*** Opening Source material ***

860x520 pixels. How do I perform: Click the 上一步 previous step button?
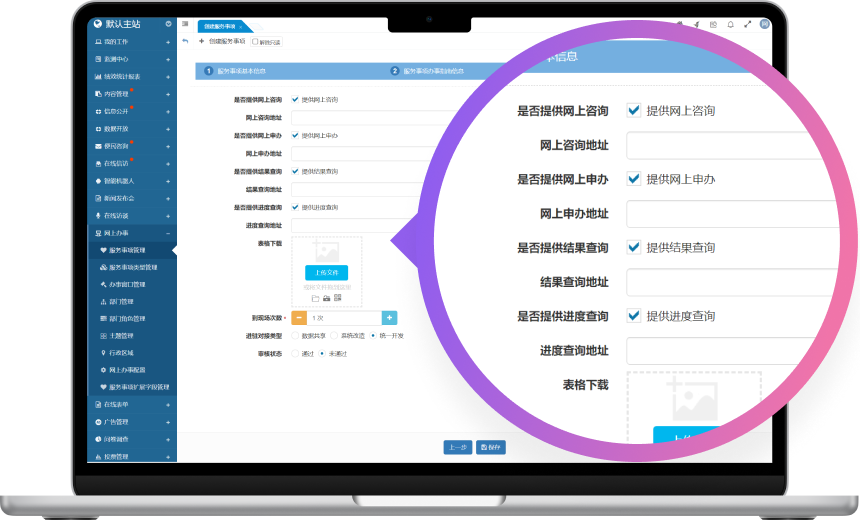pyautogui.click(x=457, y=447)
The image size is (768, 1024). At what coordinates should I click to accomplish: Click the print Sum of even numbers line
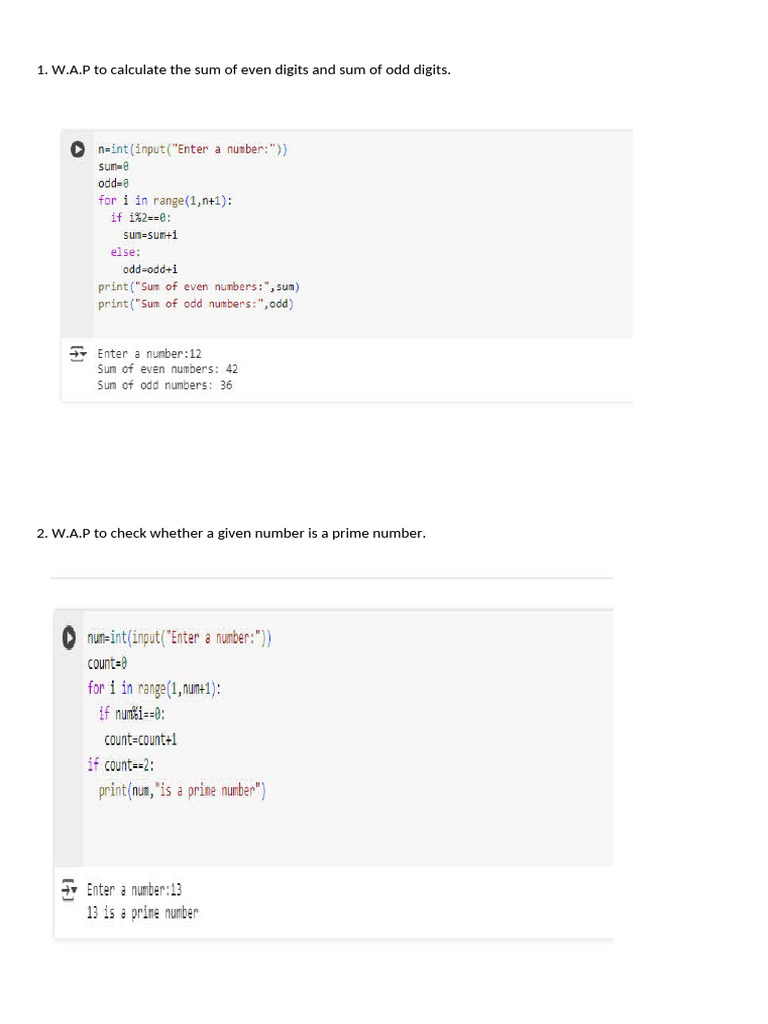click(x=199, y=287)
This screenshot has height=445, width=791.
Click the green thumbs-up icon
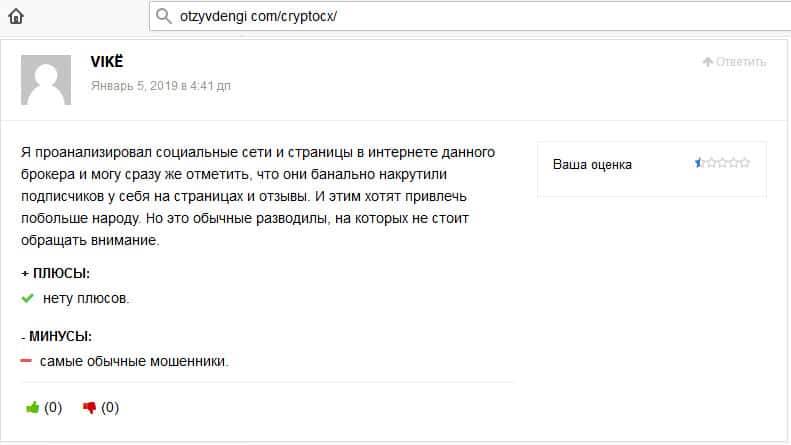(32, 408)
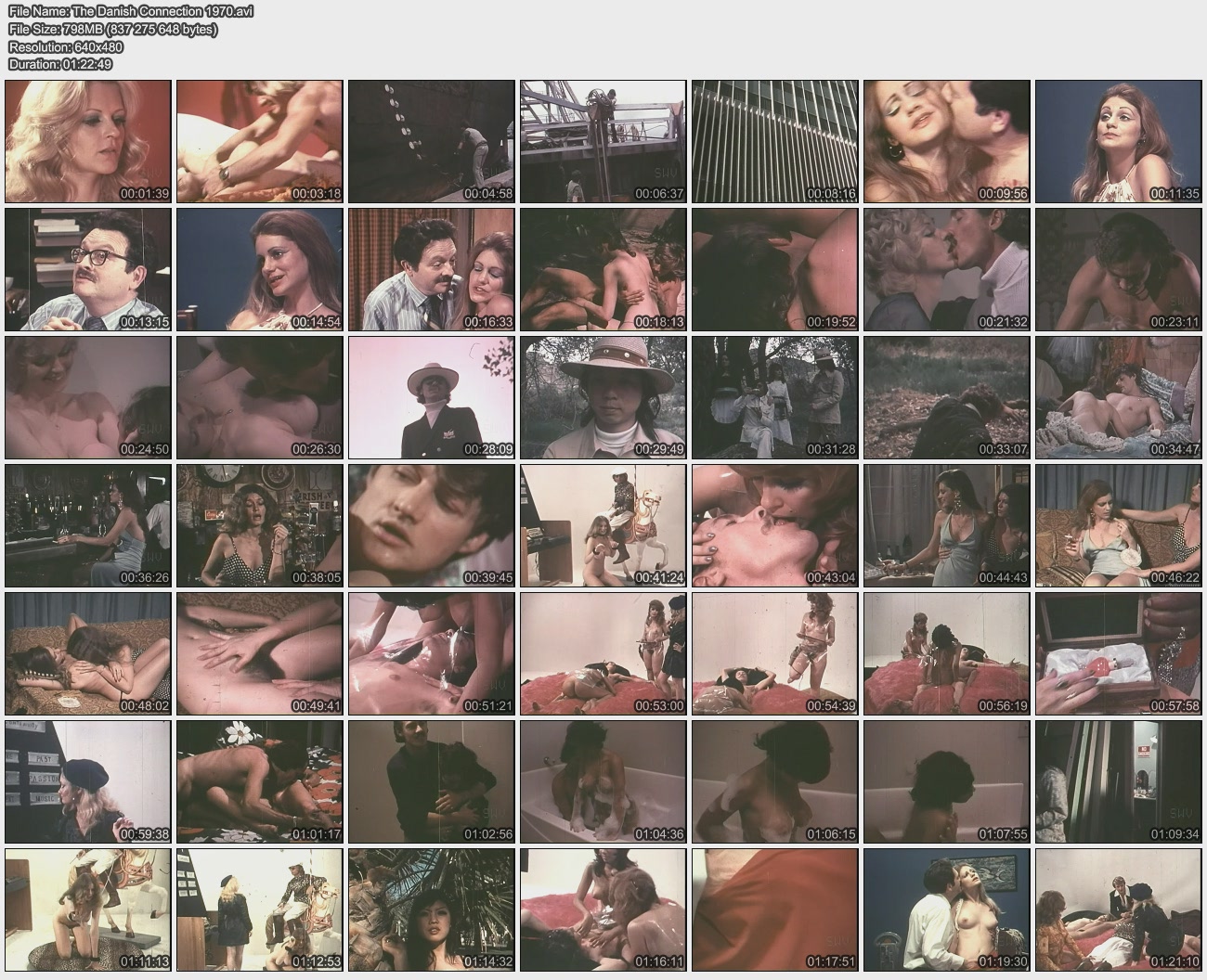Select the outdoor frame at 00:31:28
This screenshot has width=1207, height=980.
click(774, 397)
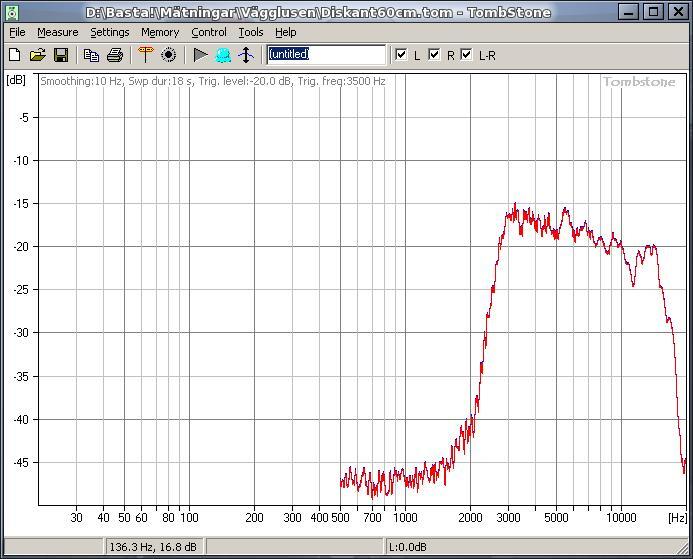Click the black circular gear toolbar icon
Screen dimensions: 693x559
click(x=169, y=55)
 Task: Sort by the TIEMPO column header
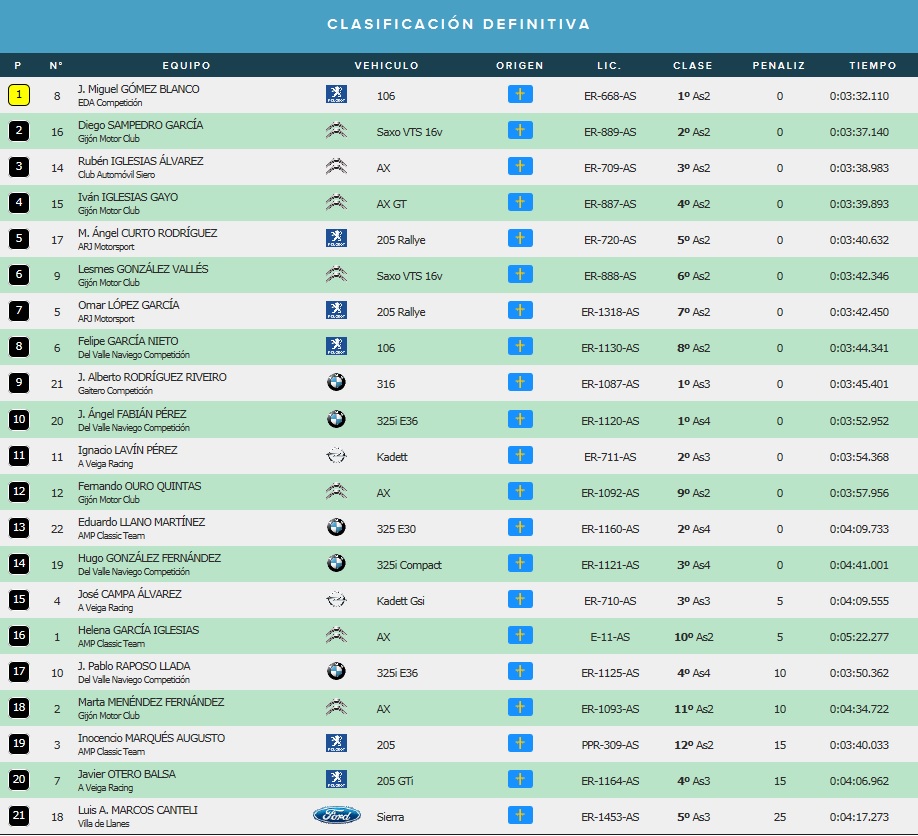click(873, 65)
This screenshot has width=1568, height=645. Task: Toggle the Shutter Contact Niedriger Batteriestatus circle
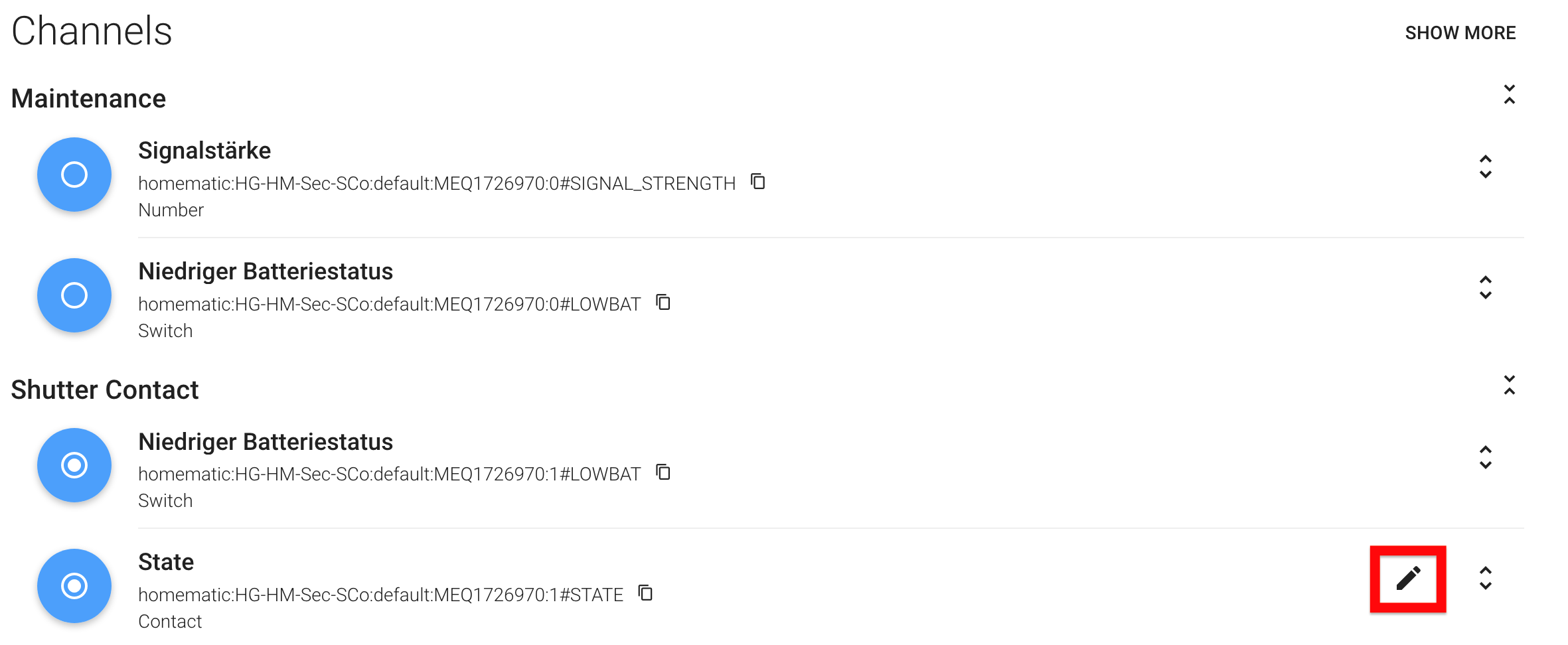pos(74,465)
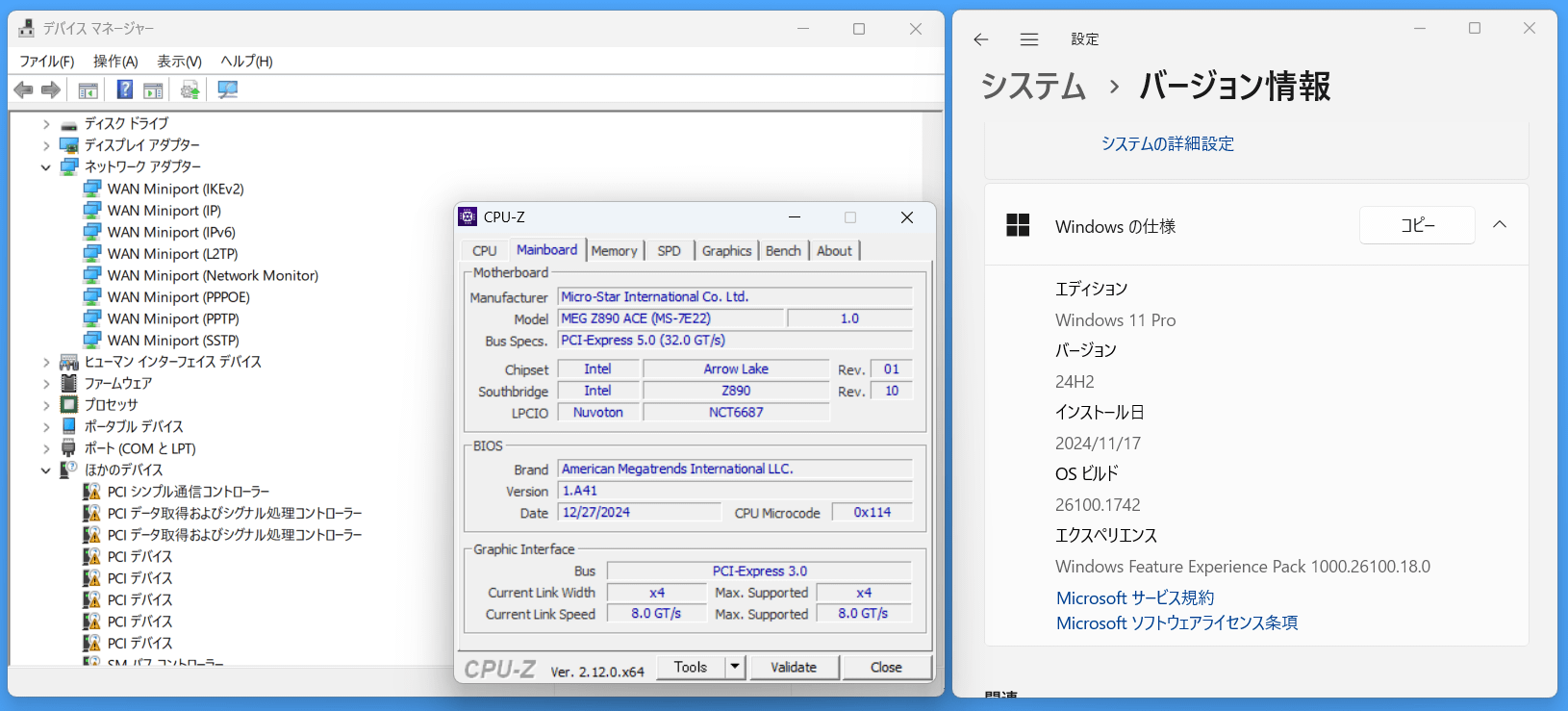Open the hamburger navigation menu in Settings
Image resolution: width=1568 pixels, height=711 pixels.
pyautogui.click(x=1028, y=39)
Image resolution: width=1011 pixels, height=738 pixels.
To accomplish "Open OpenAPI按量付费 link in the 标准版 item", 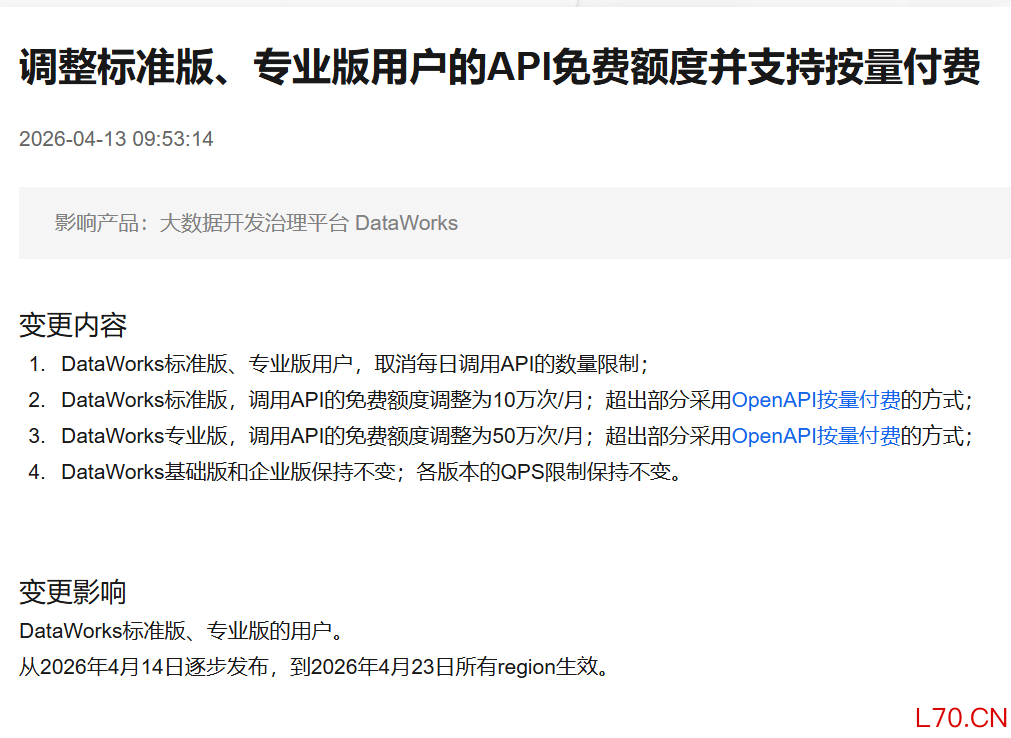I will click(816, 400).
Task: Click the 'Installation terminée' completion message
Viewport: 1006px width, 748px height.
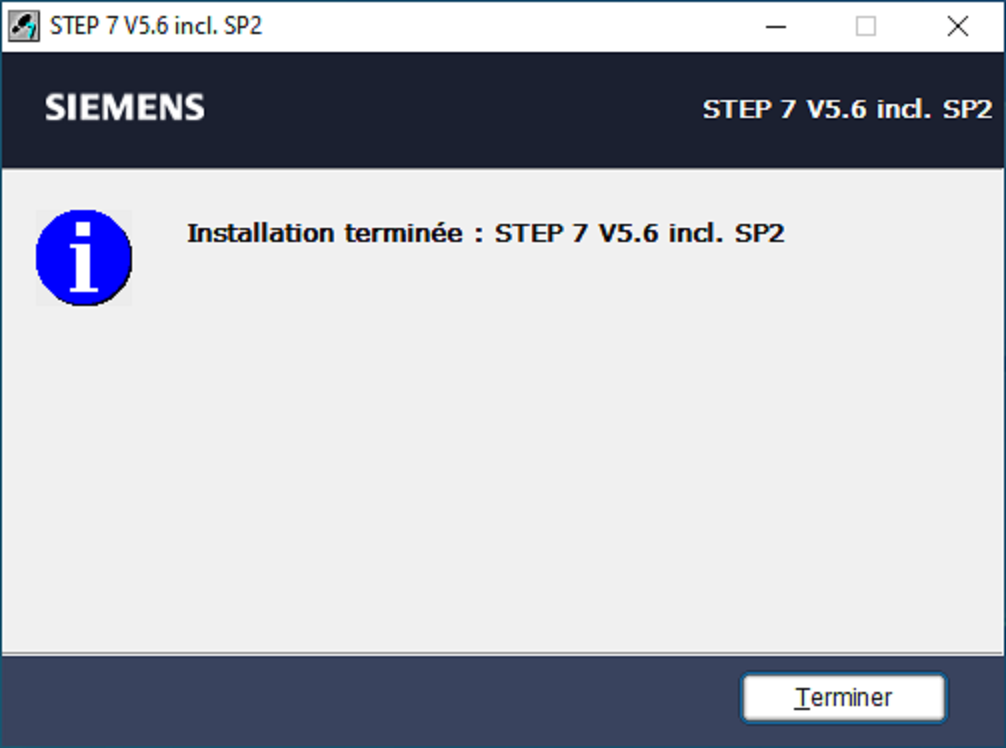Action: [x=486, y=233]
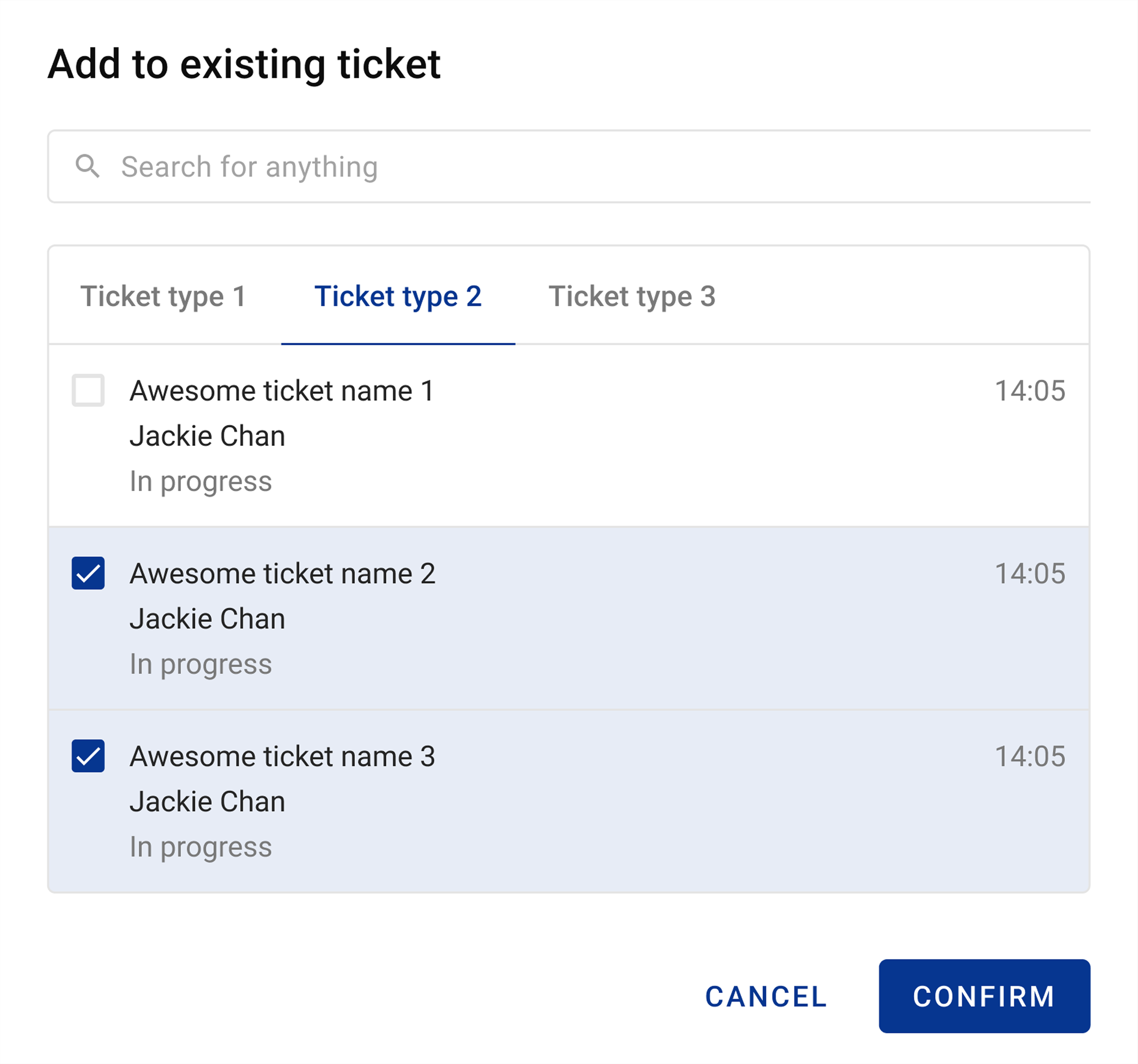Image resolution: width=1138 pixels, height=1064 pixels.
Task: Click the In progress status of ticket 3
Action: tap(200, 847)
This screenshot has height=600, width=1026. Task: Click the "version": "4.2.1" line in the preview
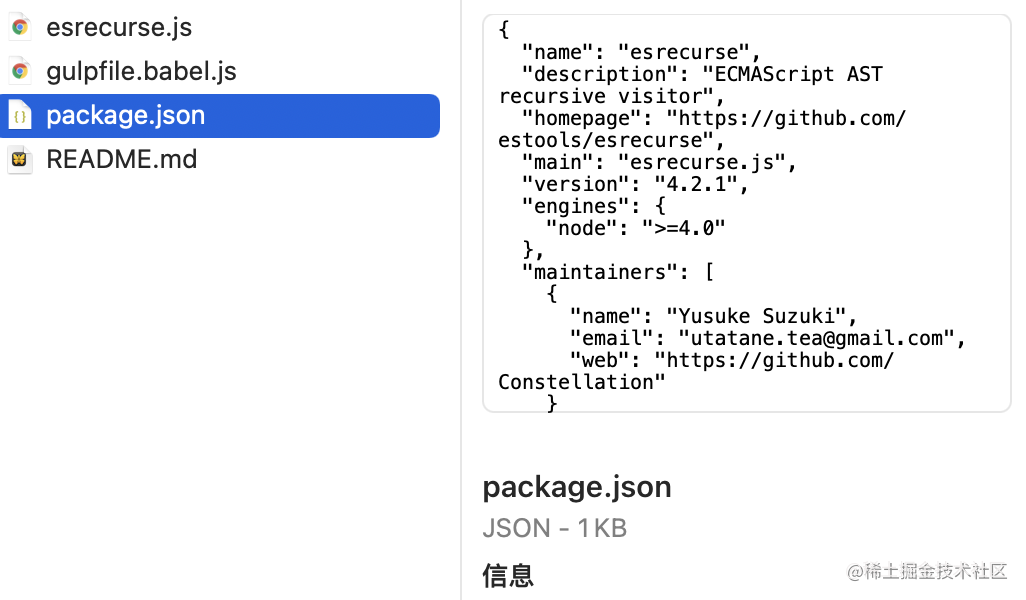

*** Closing Source material ***

§ About this exercise: Set the lines above down again, word for word, from the first through the one containing "This screenshot has height=445, width=791."; pictures excluded.

§ Exercise result:
860x520 pixels. How do I perform: Click the 上一步 previous step button?
pyautogui.click(x=457, y=447)
The image size is (768, 1024). At what coordinates should I click to accomplish: Click the print Sum of even numbers line
click(x=199, y=287)
This screenshot has height=445, width=791.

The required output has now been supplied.